To accomplish that we first group all the matches by home and away status for every team. Afterwards we add to our dataset a very important data column - the individual total goals average per match.
This feature is essential for predicting the total goals of a certain match (the prediction of total goals is not included in this post, it will be published later).
homeAndAway =
dataNew[
Association[
"Home" -> GroupBy[#Team1 &],
"Away" -> GroupBy[#Team2 &]
]
];
addIndividualTotalGoalsAvrgs[d_] :=
Join[d,
Association[
"Team1TotalAvrg" ->
(N[Mean[Join[homeAndAway["Home", d["Team1"], All, "Team1Goals"],
homeAndAway["Away", d["Team1"], All, "Team2Goals"] ]], 3]),
"Team2TotalAvrg" ->
(N[Mean[Join[homeAndAway["Away", d["Team2"], All, "Team2Goals"],
homeAndAway["Home", d["Team2"], All, "Team1Goals"]]], 3])
]
];
avrgsAdded = Map[addIndividualTotalGoalsAvrgs[#] &, ratingsAdded];
Another powerful parameter for predicting the total goals is the total number of goals that were scored during head to head clashes of two specific teams.

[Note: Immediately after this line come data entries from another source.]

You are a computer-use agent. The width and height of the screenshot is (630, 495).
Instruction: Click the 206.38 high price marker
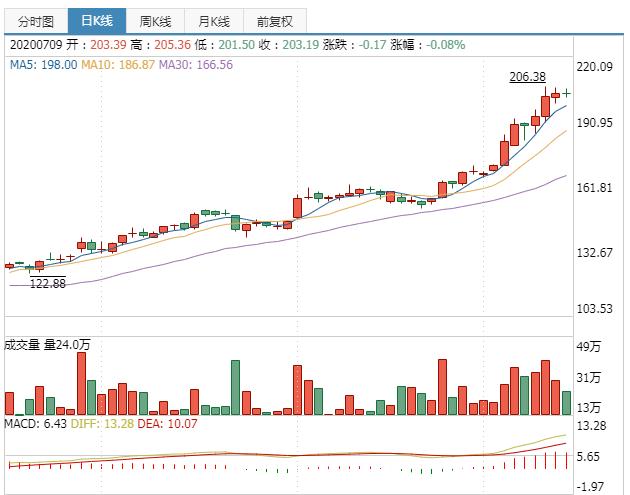(528, 76)
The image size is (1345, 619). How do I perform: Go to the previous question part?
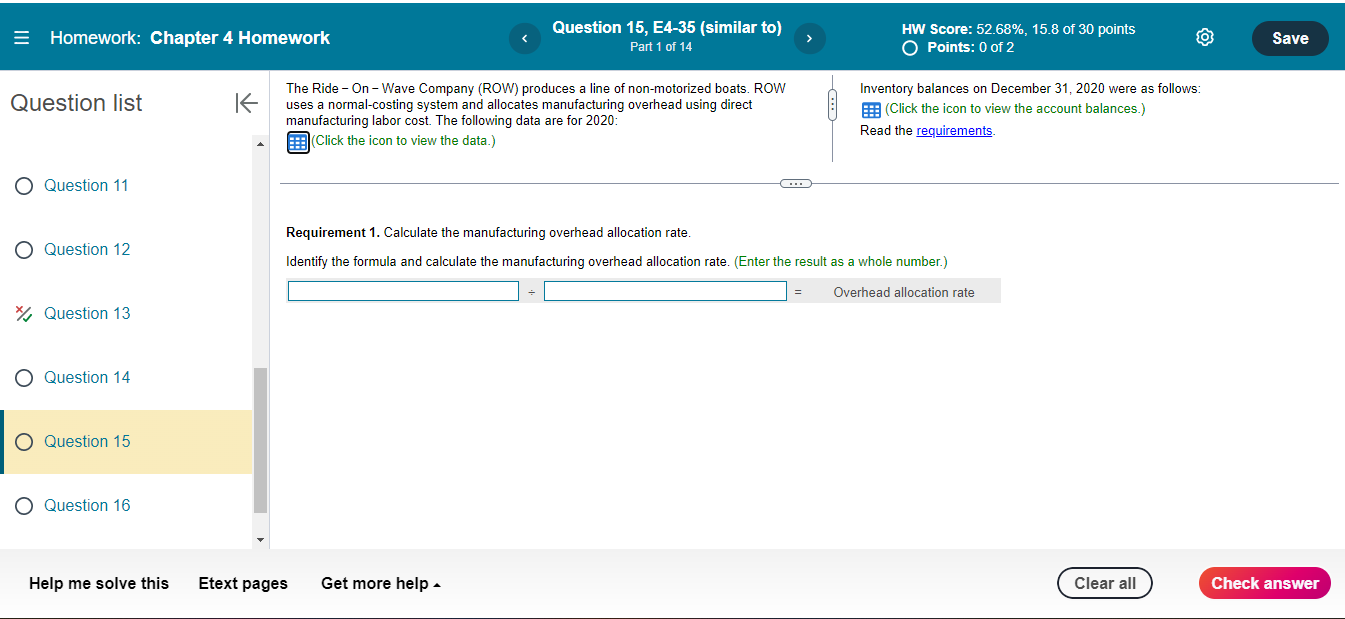(x=524, y=38)
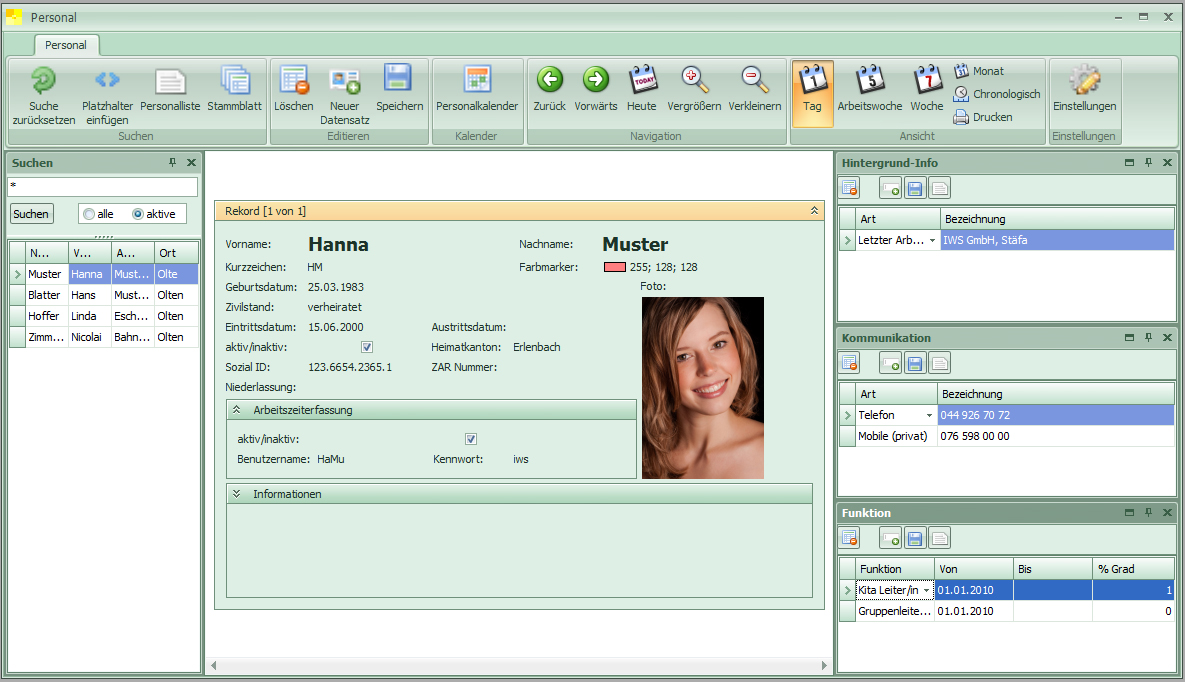This screenshot has height=682, width=1185.
Task: Jump to Heute in calendar
Action: click(x=642, y=82)
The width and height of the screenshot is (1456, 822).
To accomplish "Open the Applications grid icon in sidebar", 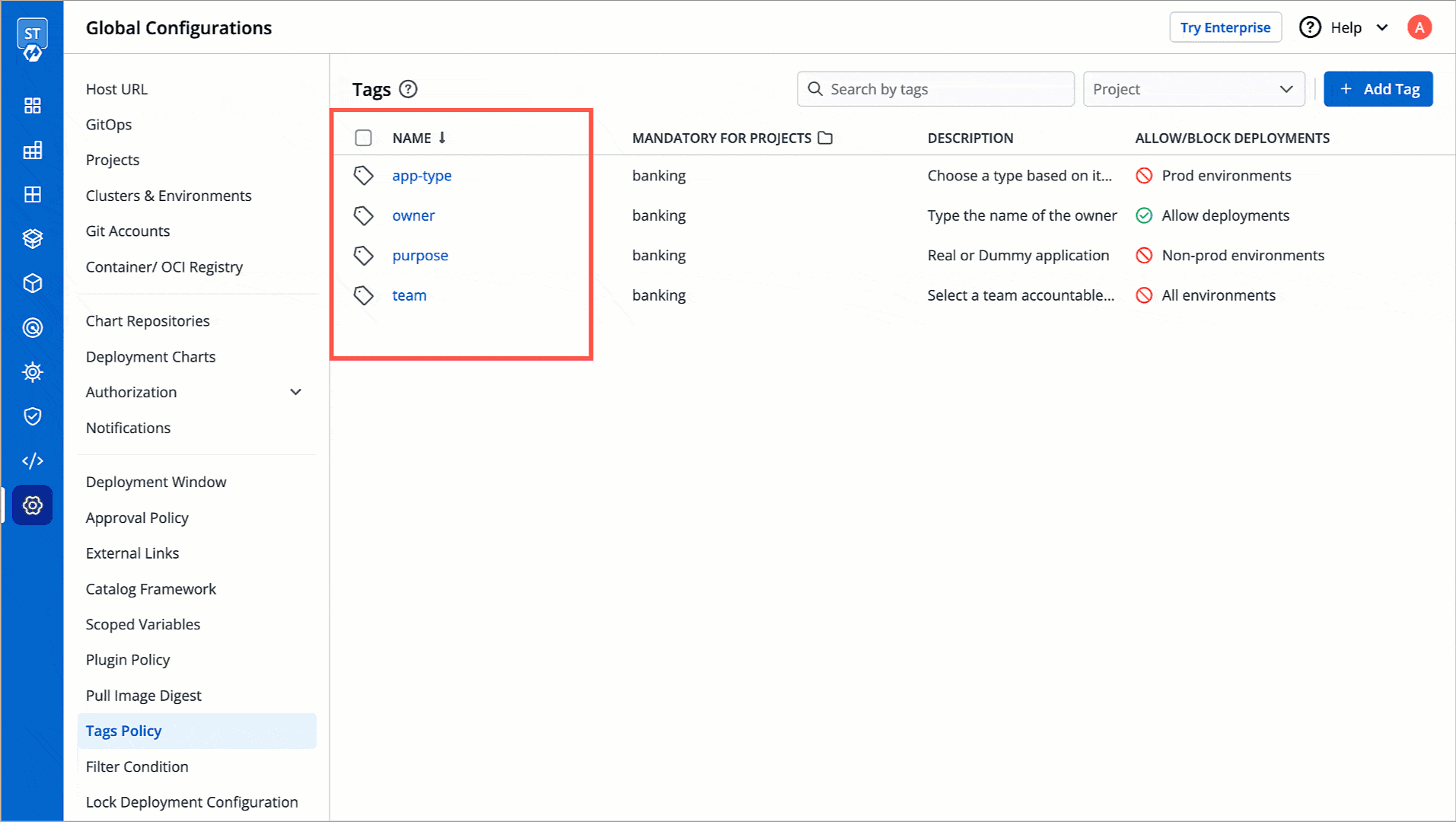I will [32, 106].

addHeadToHeadTotalGoalsAvrg[a_] :=
Append[a,
"H2HTotalAvrg" ->
(N[Mean[Select[avrgsAdded,
Or[And[#Team1 == a["Team1"] , #Team2 == a["Team2"]] ,
And[#Team1 == a["Team2"], #Team2 == a["Team1"]]] &][All, "GoalsTotal"]], 3])
]
headToHeadTotalGoalsAvrg = Map[addHeadToHeadTotalGoalsAvrg[#] &, avrgsAdded];
One of the most influential factors that affect the outcome of a match is the home and away statuses of the teams.
The reason behind is that relatively weak teams tend to play better at home stadium.
addHomeTeamStatus[a_] :=
Append[a,
"HomeTeam" -> "Team1"
]
homeStatusAdded = Map[addHomeTeamStatus[#] &, headToHeadTotalGoalsAvrg];
Continuing the data transformation we added the outcomes of the matches. We give them numerical values: 1
for the win of the home team, -1
for the win of the away team and 0
for draw. This choice makes no difference in case of the classification done by the function Classify
. However, it is crucial for predicting the outcome with the function Predict
. Obviously, when needed, we can always remap the numerical values to the three outcome categories. Another important advantage of using numeric outcomes is that it allows to add Head to Head
statistics feature which numerically shows which team has advantage over its opponent in previous matches. Eventually we are going to compare the accuracies when using categorical and numerical outcomes.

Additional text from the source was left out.